January 21, 2015 - 9:54pm
Favorite Heirloom Wheat, Rye or Corn?
Just wondering if any of you have a favorite? So far I've tried a few. Currently leaning toward Lancaster Red, Organic Pasayten Hard White, Dark Northern Rye and Emmer Faro Flour.
What are your favorites and where do you get them from?
imported from Italy, is all I've been baking with for the past nine months or so.
Bob, I too order Einkorn but it's slightly bitter. Did you know that Einkorn is all part of the Farro family of flours? I believe there are three. Two are even grown here in the states. Emmer and Einka, which also known as Einkorn, can both be ordered from Bluebird Grain Farms but, for the price that Jovial sells their Einkorn for, it's hard to beat their price. Especially when the offer free shipping.

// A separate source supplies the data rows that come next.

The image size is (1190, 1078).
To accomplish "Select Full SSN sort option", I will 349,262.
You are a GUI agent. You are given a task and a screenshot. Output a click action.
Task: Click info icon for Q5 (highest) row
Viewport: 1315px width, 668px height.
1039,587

I also forgot about Red Fife. Just got a small bag of this flour and it is amazing. Has a wonderful flavor. I'm going to make a loaf or two with this one and see what I get. I've also heard about some great flours from France, Sweden, and Denmark but I don't know of any distributors of those flours. I can say that the last time I was in Germany I had a loaf of bread that was amazing. The baker told me their sd starter was more then one hundred years old and the flour was an old, heritage grain. I'm so glad we're seeing a resuscitation our some of these awesome, ancestral grains.
I've used this grain for years and it is my absolute favorite. I get it mail order (various sources)
Here's some info from the offical site for kamut - http://www.kamut.com/
The seed has a slight reddish cast and is about 1/3" longer than a whole wheat berry. Since it is related to durum wheat it contributes little to gluten development for bread if you've purchased kamut flour and are adding it to your bread recipe.
As a confirmed home miller, my favorite way to use kamut is to purchase whole and then coarsely crack it and use it in a soaker in a multigran bread. I also cook the cracked kamut like bulgar and use it in many dishes and as a substitute for rice.
If you purchase kamut as whole seeds, they will last for several years in a cool environment with no degradation in cooking/baking properties. The taste cannot be beat, but (when mail ordered) it is pricey.
Kamut is just a registered trademark for Khorasan wheat grown to a certain specification. I buy organic Khorasan for a fraction of the price of Kamut. It's high in protein and a nice light colour. I was adding it into my wholewheat breads to lighten them a little, but I've since worked a way to make them lighter - currently have half a dozen kilo bags of it waiting for something to do...
-Gordon
Dragon, would you care to tell us where you get your organic Khorasan from?
Shipton Mill. http://www.shipton-mill.com/
-Gordon
Just figured out you're in the UK. It would be too expensive for me to order from them and have flour shipped to the U.S. Thanks for the link though. I'm sure someone else reading this post will benefit from your link.
Cheers.
ancient grains are the 3 Italian Farros - small medium and large kernels - einkorn, emmer and spelt with a dash of Desert Durum ( called Kamut or khorasan) Can't get more ancient than these 4 and they make a fabulous Multi-Ancient Grain bread at 100% whole grain and 90-100% hydration. I do have a special fondnees for Kamut though.
Happy baking
Thanks a bunch. That is one of the few websites I wasn't familiar with. Yay. :) Now i have a new place to buy from.
Cheers.
Central Milling appears to have a good price for Khorsan flour.